Lake Winnipesaukee was a few miles down the road from where I grew up. Whenever we went to Laconia we would drive along and then cross the lake.  As a child I spent an awful lot of time watching the lake pass by from my backseat window.  We swam, water-skied and boated on it in the summer; then we skated, fished and played hockey on it all winter.  We took pictures of Lake Winnipesaukee all year-long, but most dramatically in the fall, of course.  When the patchwork of color reflects back from the mirrored lake it’s exhilarating to see.  Just thinking about it makes me want some hot apple cider with a cinnamon stick in it.  I want to put some fluffy socks and a sweater on then curl up on the couch with a good book, but it‘s 90 degrees out and the humidity here in Georgia is about 83% today.

When I drive down the country road to my South Georgia plot of land, I see the ditches on the side of the road.  They are full of water after a good rain (depending on how much we’ve had some of these ditches can almost be deep enough to swim in).  The surface ripples gently in the breeze and the dark waters reflect the trees and sky.  These things make me more homesick for the lakes back home than anything I’ve ever come across.  Those ripples and reflections remind me so strongly of Lake Winnipesaukee.  The memories of growing up near the lake are lovely to bring out and dust off, now that I’m so far away and so much older.  Jumping off the trestle in Lochmere, boating to the Burger King in Laconia, or walking up and down the boardwalk at Funspot in Weirs Beach playing games and eating cotton candy.  I remember with much fondness the delicious ice cream sundaes you can make at Kellerhaus right up the road, and the incredible hand painted dolls they designed at the Annalee Doll Factory in Meredith. I still have a few of those.

In the spring the lake is fresh and dark after the ice melts, sweet waters reflecting the many greens of new growth all along her banks.  The lake is still icy cold.  Not quite awake, she soaks up the sun joyously and warms her waters bit by bit.  In the summer the lake is alive.  Living and breathing, alive.  Boaters motor across, swimmers jump off docks and the girls are kissed by the sun as they giggle and sit in their lawn chairs.  The boys gather around pickup trucks at country stores and snap their wet t-shirts at each other.  Fish are caught, races are won and dripping towels swing from tree branches and porches (and lay in puddles on the floor sometimes too).  By summer the lake is lined with leaves and flowers, healthy and lush and soft.  A breeze flows off of the lake to cool all but the hottest of summer nights, a gift given and thoroughly enjoyed.

Some days you wake and it’s raining.   When reflecting the clouds, her waters are steel grey and when it’s windy – whitecaps snap furiously for as far as the eye can see!  A slow summer rain is a lovely thing.   Gentle, steady and sad somehow, she bows her head and lets her tears fall softly.  Misty mornings are a silky veil around her head and shoulders, covering her face and showing her eyes, only a glimpse now and again of more.  A lady should have some mystery around her, tasteful and full of possibilities.

Sun showers are pure exhilaration – the best showmanship.  The storm clouds in the background are and blue, purple and gray, boiling in the sky.  The sun shines yellow in the foreground and the newly washed trees and flowers sweetly sing out their color!  These rains are short and always bring a smile to my face.

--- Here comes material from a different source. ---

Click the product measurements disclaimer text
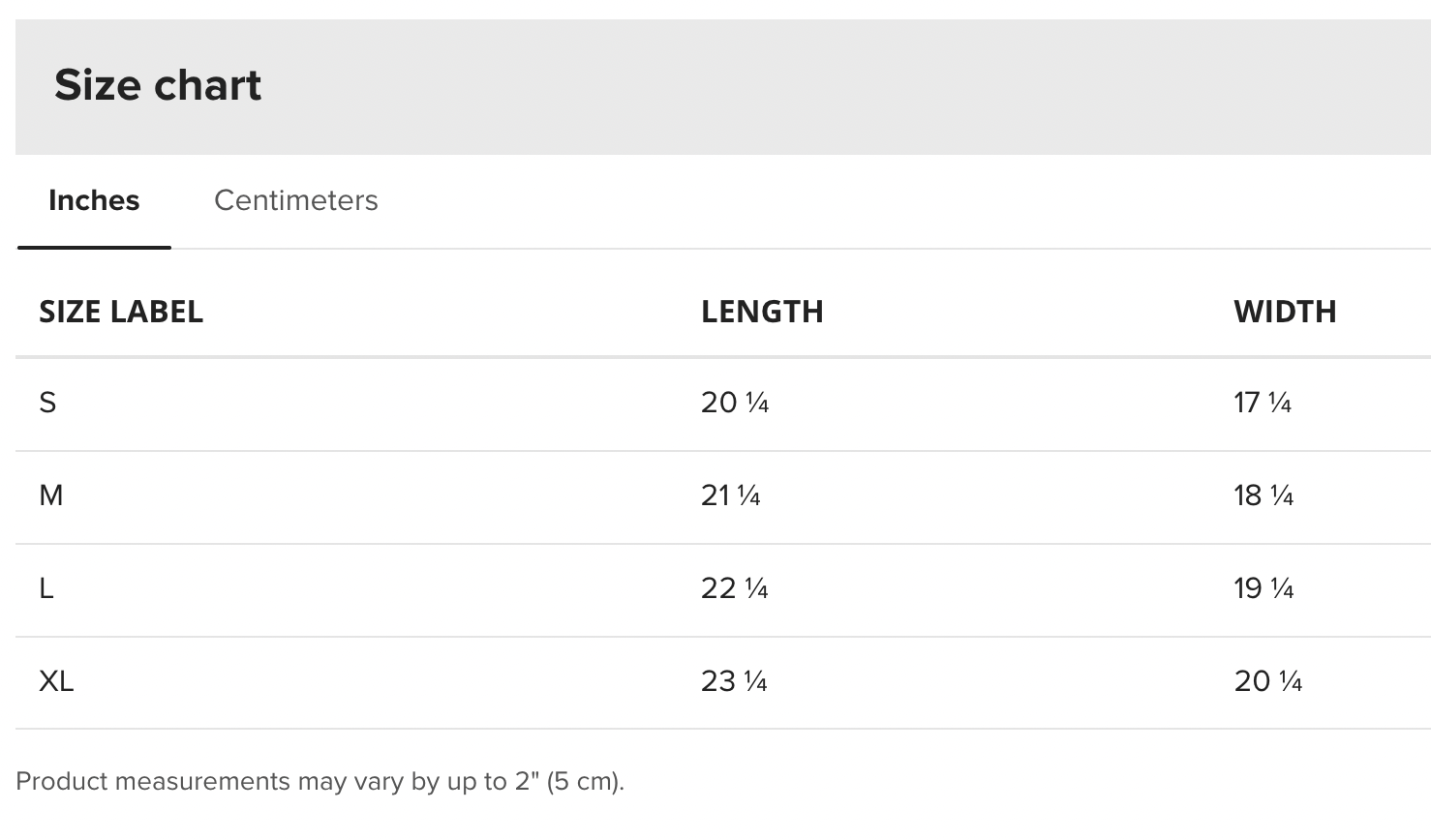The image size is (1431, 840). tap(320, 781)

The rainbow afterward is the perfect backdrop, and at the end of each one?  A child!  The age-old sport of puddle jumping.  There’s nothing like the smile and squeal of a baby playing in a puddle.  The bigger the puddle the better too, sticks and mud pies are optional.  How much closer to heaven (on earth) could we be?

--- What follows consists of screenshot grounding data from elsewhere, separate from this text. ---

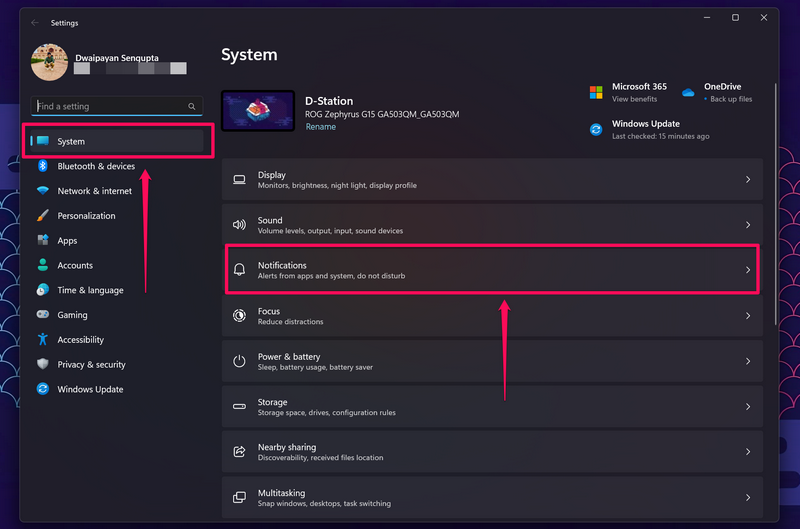Click the Find a setting search box
The image size is (800, 529).
(110, 106)
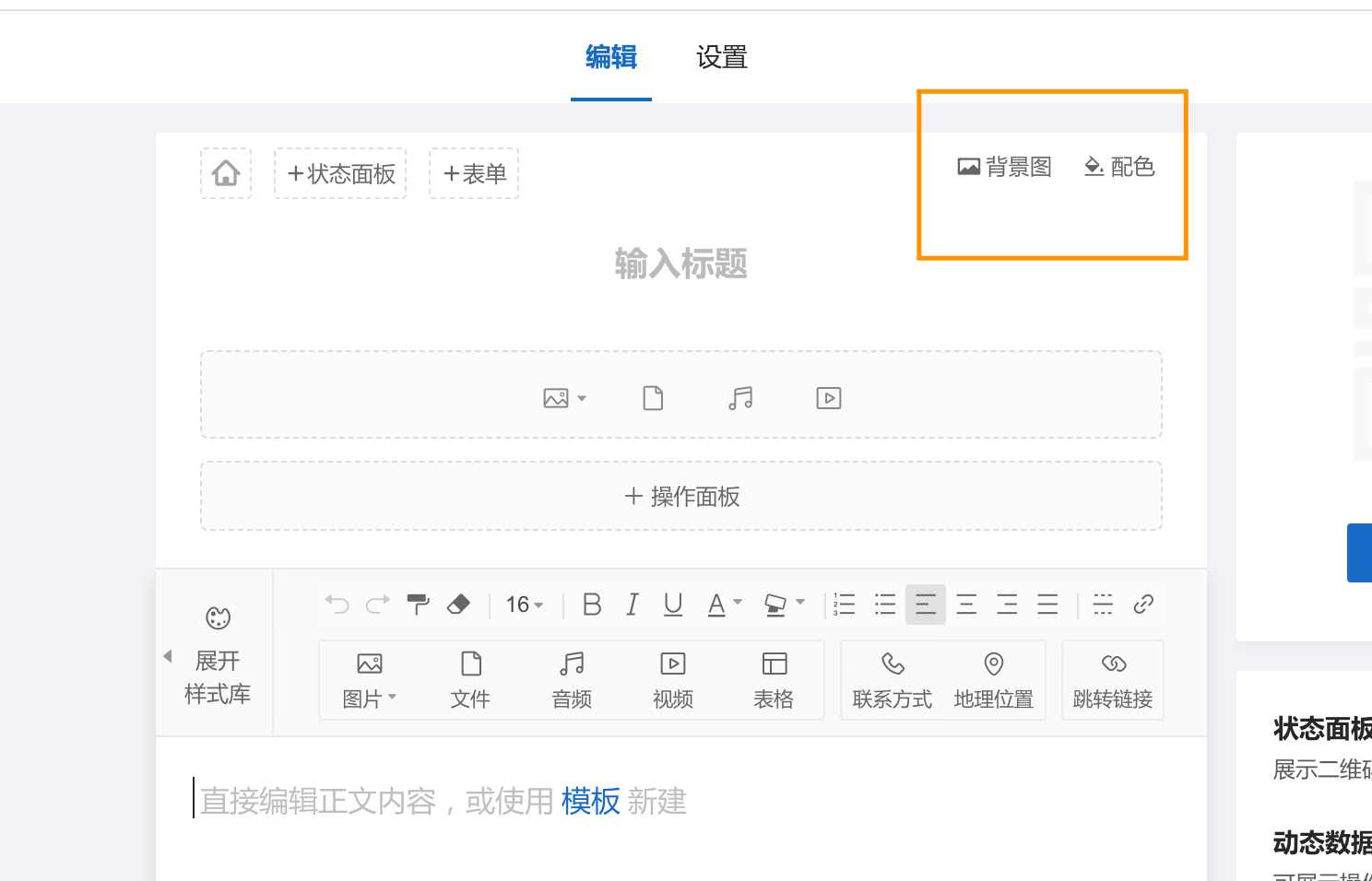The image size is (1372, 881).
Task: Insert a table with the 表格 icon
Action: click(x=774, y=680)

No matter the time of year or her mood, the Winnipesaukee is always a lady.  In the winter she is sedate and if possible even lovelier than at any other time of the year.  The wind eddies, swirling the snow into delicate filigree.  I always picture a January lady of the lake in her frosted hat and mittens, covered in a floor length white coat.  She wears a crown of snowflakes and her hair swirls around my face, tickling my cold nose and ears.  The lake in a snowfall becomes an outdoor cathedral.  Dark evergreens line the shores, stately and silent.  They are blanketed in snow and somehow hold the heart of her.  Reverent and ethereal, such beauty is exquisite and what we’ve been given here is perfect beauty.  We have only to get out there and see.  The Lady awaits.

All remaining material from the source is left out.